A noter que le FSN doit tenir à disposition de l’ANSSI, outre sa liste précitée, « les documents permettant de vérifier la mise en œuvre » des mesures de sécurité exigées par l’article 12 de la loi … on ne peut là encore s’empêcher un parallèle avec le principe d’accountability du RGPD pesant sur les responsables de traitement. Mais la différence est de taille : le périmètre de NIS (réseaux et systèmes) n’est pas le même que celui du RGPD (données personnelles). Les documents devront ainsi prévoir un chapitre sur la mise en œuvre des mesures de sécurité au titre de NIS, et un chapitre sur celles au titre du RGPD.

  Déclarer à l’ANSSI, sans délai, les incidents de sécurité significatifs. Il s’agit des incidents qui ont ou risquent d’avoir « un impact significatif sur la continuité de ces services » et ce, en fonction du nombre d’utilisateurs et de la zone géographique touchés et de la durée de l’incident. A charge pour l’ANSSI d’en informer ou pas le public « lorsque cette information est nécessaire pour prévenir ou traiter l’incident » et éventuellement les autres autorités des Etats membres de l’Union Européenne. Le cas échéant, l’ANSSI veillera à ne pas divulguer d’informations risquant de porter atteinte à la sécurité et au secrets commerciaux et industriels de l’opérateur.

  Se soumettre au contrôle de l’ANSSI décidé par le Premier Ministre. Ces contrôles seront contradictoires selon une convention conclue avec l’ANSSI. Ils se feront sur pièce et sur place soit par un agent de l’ANSSI, soit par un prestataire de service qualifié qu’elle aura désigné. La différence pourrait être de taille car que le coût jour/homme d’un contrôle mobilisant un agent public est fixé par arrêté, le coût des contrôles effectué par un prestataire est déterminé librement par les parties… et c’est l’opérateur qui devra payer les coûts de contrôle. L’effet dissuasif d’un contrôle est non négligeable, d’autant qu’un contrôle de l’ANSSI pourrait mécaniquement entraîner un contrôle de la CNIL et vice et versa…

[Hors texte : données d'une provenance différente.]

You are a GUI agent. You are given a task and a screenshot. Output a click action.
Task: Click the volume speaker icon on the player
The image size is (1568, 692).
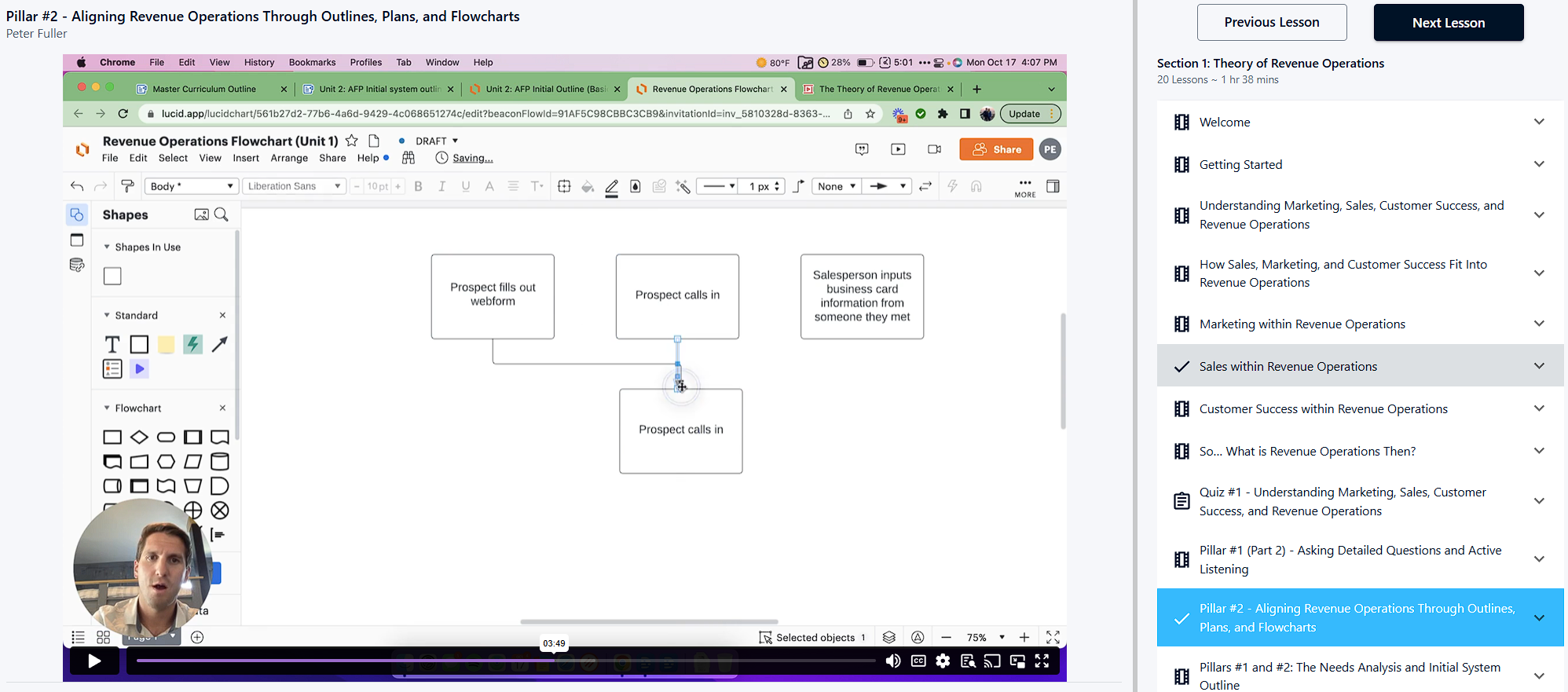[x=893, y=661]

L’ANSSI va accompagner les OSE dans la mise en œuvre de leur dispositif de cybersécurité pour assurer leur protection. Rien n’est cependant annoncé pour les FSN.

Comment faire ses déclarations ?
Un formulaire est disponible sur le site « https://www.ssi.gouv.fr/ » pour chacun de ses réseaux listés de même qu’un formulaire de déclaration d’incident.

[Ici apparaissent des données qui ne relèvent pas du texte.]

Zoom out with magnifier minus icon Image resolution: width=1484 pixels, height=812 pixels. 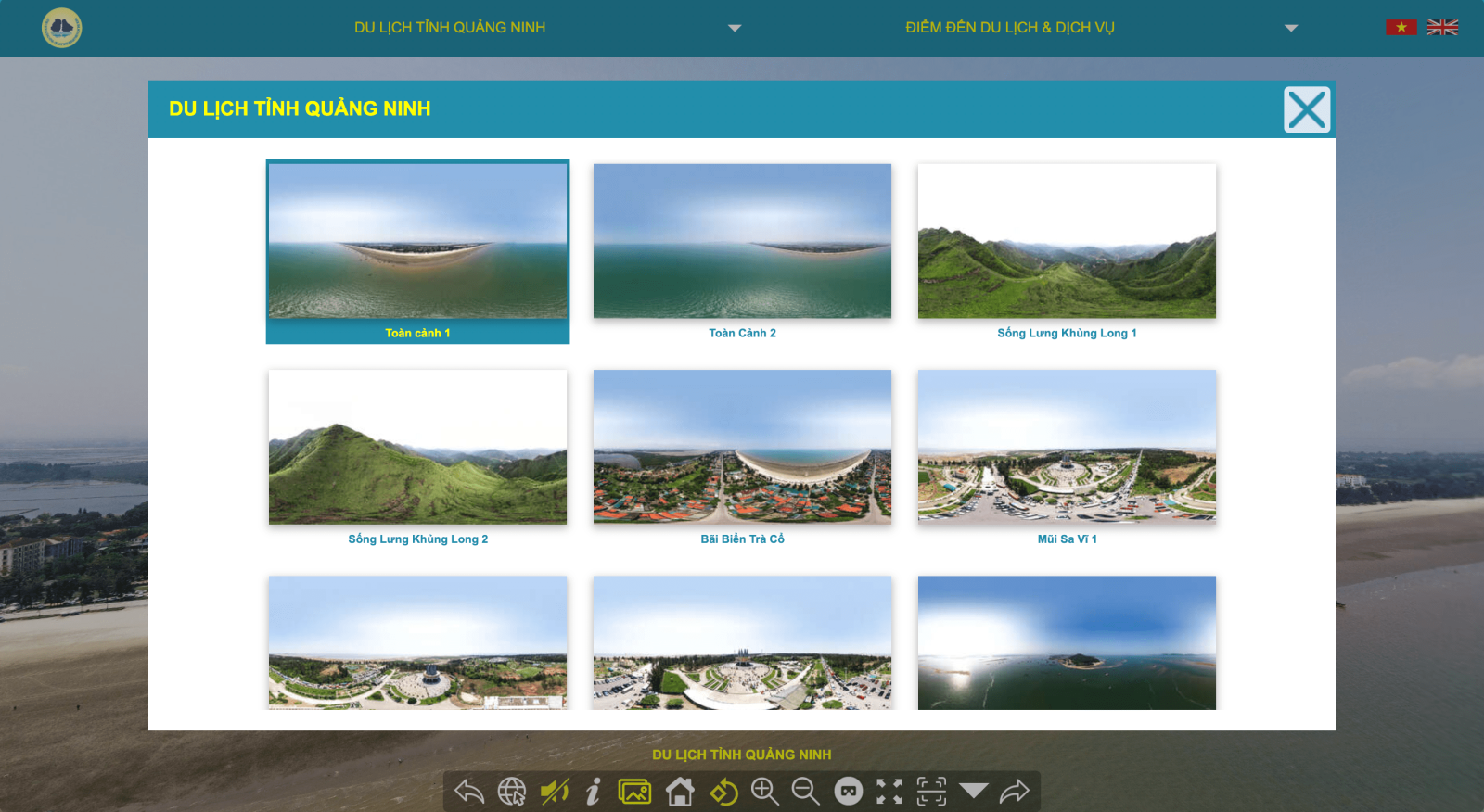pos(805,792)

Quelles sont les sanctions ?
L’ANSSI dispose d’un pouvoir de sanction de l’échelle de la mise en demeure jusqu’à des peines amendes allant pour les OSE jusqu’à 125 000 euros et pour les FSN, 100 000 euros.

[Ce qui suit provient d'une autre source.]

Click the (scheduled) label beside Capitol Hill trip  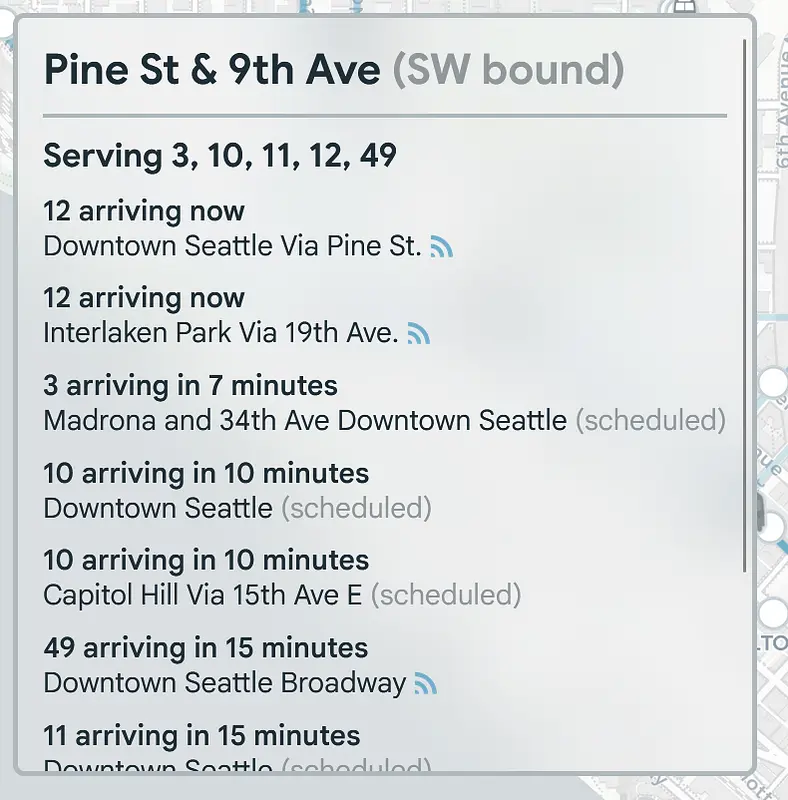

On pourra bien entendu former un recours administratif auprès du Premier Ministre contre une décision de l’ANSSI, puis éventuellement un recours contentieux.

Quels sont les impacts sur les contrats avec ces acteurs ?

Les textes sont muets sur les obligations contractuelles de ces acteurs. Néanmoins, un client pourra d’une part exiger contractuellement de son prestataire qu’il se conforme à ces exigences : même si surabondant pour ceux qui sont soumis à la loi, les dispositions peuvent faire office de référentiel ou d’état de l’art à valeur légale pour ceux qui n’y sont pas soumis.

D’autre part, il pourra exiger contractuellement la documentation prouvant que l’OSE ou le FSE atteint ces exigences de sécurité – dans la limite liée à la confidentialité nécessaire à la protection des réseaux et des systèmes d’information. Les labels, qualifications et certifications auront là un rôle majeur.

Pour conclure, l’arsenal législatif et réglementaire « NIS » s’inscrit dans le cadre général posé par le code de la sécurité intérieur selon lequel «  : La sécurité est un droit fondamental et l’une des conditions de l’exercice des libertés individuelles et collectives ». Ici, la SRSI trouve une définition légale…s’imposant aux activités majeures du numérique et des communications électroniques.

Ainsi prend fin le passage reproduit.